Four core dimensions need to be comprehensively evaluated in actual deployment:
- Transmission distance determines the basic selection framework – SR4 multimode solution is preferred for 100-meter interconnection; LR4 is used for 10-20 km metropolitan area coverage; ER4 is suitable for 40 km data center interconnection; and ZR4 ultra-long distance capability is required for cross-city backbone links of more than 80 km.
- Optical fiber infrastructure constitutes key constraints: existing OM3/OM4 multimode optical fibers are forced to use SR4 modules; OS2 single-mode optical fiber networks are compatible with LR4/ER4/ZR4, which need to be selected step by step according to distance requirements.
- The cost dimension shows significant differences: SR4 achieves optimal cost due to VCSEL technology; LR4/ER4 increases cost by 30%-60% due to EML lasers and temperature control circuits; ZR4 has a premium of 2-3 times due to SOA amplifiers and complex optical path design.
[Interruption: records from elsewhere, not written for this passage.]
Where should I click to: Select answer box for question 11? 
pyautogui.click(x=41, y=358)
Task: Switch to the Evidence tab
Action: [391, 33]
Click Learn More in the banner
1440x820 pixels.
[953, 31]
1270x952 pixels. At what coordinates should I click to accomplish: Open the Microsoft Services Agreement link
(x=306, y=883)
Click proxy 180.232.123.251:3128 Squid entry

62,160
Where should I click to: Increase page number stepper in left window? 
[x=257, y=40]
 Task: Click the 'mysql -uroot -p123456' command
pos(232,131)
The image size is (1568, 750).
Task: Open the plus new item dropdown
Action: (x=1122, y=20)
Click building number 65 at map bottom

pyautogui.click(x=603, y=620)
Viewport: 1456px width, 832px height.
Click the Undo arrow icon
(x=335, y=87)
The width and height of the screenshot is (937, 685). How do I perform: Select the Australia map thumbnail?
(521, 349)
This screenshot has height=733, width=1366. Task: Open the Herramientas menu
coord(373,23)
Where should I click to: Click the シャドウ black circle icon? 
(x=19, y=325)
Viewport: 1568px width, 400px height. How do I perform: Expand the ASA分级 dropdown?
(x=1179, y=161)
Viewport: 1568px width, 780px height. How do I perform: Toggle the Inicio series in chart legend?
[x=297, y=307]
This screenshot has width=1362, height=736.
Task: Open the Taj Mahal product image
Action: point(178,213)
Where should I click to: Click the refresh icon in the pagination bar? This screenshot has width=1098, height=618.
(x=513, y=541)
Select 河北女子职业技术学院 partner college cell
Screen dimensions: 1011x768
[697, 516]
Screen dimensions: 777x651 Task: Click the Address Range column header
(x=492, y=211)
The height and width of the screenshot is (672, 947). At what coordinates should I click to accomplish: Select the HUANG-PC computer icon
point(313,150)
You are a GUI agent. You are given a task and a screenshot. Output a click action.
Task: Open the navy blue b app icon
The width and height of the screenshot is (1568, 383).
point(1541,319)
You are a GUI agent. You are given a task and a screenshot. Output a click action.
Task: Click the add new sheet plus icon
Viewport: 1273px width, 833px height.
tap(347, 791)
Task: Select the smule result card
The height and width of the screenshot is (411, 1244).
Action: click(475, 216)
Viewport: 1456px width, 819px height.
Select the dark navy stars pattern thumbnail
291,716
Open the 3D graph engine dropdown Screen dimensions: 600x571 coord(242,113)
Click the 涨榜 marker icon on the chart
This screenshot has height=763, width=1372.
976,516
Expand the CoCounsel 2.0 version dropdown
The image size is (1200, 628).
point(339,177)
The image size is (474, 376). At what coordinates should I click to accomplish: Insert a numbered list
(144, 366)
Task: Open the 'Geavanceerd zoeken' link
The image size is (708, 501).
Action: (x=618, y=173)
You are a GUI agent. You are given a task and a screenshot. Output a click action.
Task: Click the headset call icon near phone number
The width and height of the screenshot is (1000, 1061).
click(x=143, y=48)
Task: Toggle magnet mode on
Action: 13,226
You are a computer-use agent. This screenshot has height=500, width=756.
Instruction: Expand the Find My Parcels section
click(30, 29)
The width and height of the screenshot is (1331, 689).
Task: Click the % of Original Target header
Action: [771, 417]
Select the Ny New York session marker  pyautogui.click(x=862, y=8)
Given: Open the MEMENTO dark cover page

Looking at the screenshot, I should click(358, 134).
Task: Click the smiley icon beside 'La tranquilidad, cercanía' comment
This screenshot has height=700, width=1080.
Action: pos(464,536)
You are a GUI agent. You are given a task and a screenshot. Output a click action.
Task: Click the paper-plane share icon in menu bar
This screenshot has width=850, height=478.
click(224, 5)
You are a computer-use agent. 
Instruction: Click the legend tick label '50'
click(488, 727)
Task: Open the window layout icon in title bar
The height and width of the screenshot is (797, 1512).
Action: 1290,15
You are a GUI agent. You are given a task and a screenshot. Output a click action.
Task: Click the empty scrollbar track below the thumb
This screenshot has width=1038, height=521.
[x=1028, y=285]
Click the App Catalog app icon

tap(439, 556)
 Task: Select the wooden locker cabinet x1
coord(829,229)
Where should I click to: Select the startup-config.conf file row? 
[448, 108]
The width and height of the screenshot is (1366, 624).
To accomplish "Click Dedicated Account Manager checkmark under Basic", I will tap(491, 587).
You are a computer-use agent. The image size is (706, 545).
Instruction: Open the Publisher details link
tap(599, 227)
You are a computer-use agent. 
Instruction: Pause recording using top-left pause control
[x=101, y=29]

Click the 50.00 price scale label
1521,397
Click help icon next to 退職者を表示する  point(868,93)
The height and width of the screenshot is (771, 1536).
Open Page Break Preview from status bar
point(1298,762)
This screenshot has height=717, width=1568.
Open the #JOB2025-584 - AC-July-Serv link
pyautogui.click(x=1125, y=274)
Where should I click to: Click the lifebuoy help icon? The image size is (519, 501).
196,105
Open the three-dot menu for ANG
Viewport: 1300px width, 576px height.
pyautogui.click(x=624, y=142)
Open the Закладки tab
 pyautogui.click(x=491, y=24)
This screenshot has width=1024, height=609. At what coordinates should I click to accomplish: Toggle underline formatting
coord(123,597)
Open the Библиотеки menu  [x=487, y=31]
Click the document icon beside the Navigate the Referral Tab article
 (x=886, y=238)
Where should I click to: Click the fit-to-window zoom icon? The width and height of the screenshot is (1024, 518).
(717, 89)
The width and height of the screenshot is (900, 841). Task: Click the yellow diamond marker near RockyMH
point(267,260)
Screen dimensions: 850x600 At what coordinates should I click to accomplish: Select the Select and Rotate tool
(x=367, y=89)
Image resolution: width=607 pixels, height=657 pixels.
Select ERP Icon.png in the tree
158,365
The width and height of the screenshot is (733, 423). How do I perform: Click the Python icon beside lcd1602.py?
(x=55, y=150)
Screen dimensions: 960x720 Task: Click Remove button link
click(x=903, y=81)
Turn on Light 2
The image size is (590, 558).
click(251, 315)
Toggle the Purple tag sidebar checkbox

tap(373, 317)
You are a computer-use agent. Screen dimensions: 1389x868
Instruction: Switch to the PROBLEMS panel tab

- Future scalability cannot be ignored: ER4/ZR4 supports smooth evolution to 400G-ZR/ER4; SR4 is limited to multimode optical fibers and is only suitable for cabinet fixed scenarios. It is recommended that, under the premise of meeting current performance requirements, modules with open optical interfaces be given priority to retain room for technology upgrades.
Summary
These four QSFP28 variants establish distinct performance tiers: SR4 serves cost-effective rack interconnects; LR4 balances metro applications; ER4 enables campus-scale connectivity; ZR4 facilitates carrier-grade distances. Selection requires evaluating transmission distance, existing fiber infrastructure (multimode vs. single-mode), operational budgets, and future scalability requirements. Understanding each module’s technical parameters ensures optimal deployment across data centers, enterprise networks, and telecommunications infrastructure.